Back in Australia, Willacy’s Freedom of Information requests were denied.
The Brereton Inquiry (an internal trust-me military inquiry) actually exonerated the brass of “direct responsibility”. Yet even MP Andrew Hastie, a former SAS officer, challenged the leadership’s ignorance of war crimes. Ultimately Brereton’s dismissal of leadership accountability was lose-lose for the brass; if they didn’t know then they are grossly incompetent and should be dismissed.
The code of silence
For me, the ultimate merit of Rogue Forces is Willacy’s going beyond the crimes to explore complicity in the code of silence and its high personal cost to decent soldiers.
Willacy points out the reasons why decent fellow soldiers remained silent.

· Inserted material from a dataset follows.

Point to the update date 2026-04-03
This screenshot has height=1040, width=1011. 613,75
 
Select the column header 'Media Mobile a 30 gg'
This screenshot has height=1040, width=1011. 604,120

There was herd compliance based on a loyalty to the SAS that overrode the Geneva Conventions, fear of isolation, losing a valued career, and justified fear based on psychopathic intimidation;
“I genuinely believed that if they’d have had the opportunity if we’d raised certain things, that they had the capability — they’d already proven it — to put a bullet in the back of your head and just turn around and say it was the Taliban.”
Further for consideration is the code’s endemic social programming; Australia has an anti-dibber-dobbing culture. Children learn it at school, and all of us are familiar with the code: “Everyone hates a dobber or squealer, or rat, rat fink, sneak, snitch, traitor.”
The code is rife; it’s in the military, the police (deaths in custody), the government, the churches, the banks, the media, sport, education (Tudge censoring our Black history), and among victims of domestic violence and sexual abuse.
Ergo, perversely this code protects the bullies and multiplies their victims while perversely whistleblowers suffer e.g. Jeff Moss, Peter Fox, David McBride, Julian Assange, Witness K and Bernard Collaery who face social ostracism, lose careers, endure financial loss, death threats and are persecuted by governments to deter future whistleblowers.
Despite the profusion of depravity, from the ignoble darkness Willacy salvages the human soul — the repository of and the verve of our conscience, compassion, and morality and its insistent pressure on us to do the right thing.
“I could have and should have done more. Speaking up may have minimised or prevented more unnecessary and unlawful deaths. I hold responsibility for my silence and inaction.”
Willacy probes among his whistleblowers the effects of moral injury that their silence inflicts; PTSD, sleeplessness, nightmares, excessive boozing, “a deep well of shame”, “unquenchable guilt”, rage, grief, agonising memories, violence, pointlessness, feeling compromised, loss of trust in self and others, self harm, attempted suicide, self-alienation — “not the person I thought I was”, “I couldn’t look at myself anymore”.
By having reached a point “where the truth is more important” than self-interest, each of the whistleblowers are freed from the code’s in-built fears to testify to the truth that it was an unjust war, that the SAS violence was worse than the Taliban, “and see that we were the guys in there murdering and invading and not there to do something honourable”.
This is the point of courage, truth and integrity regained.
And we too must hold fast to our responsibility to speaking out and to act.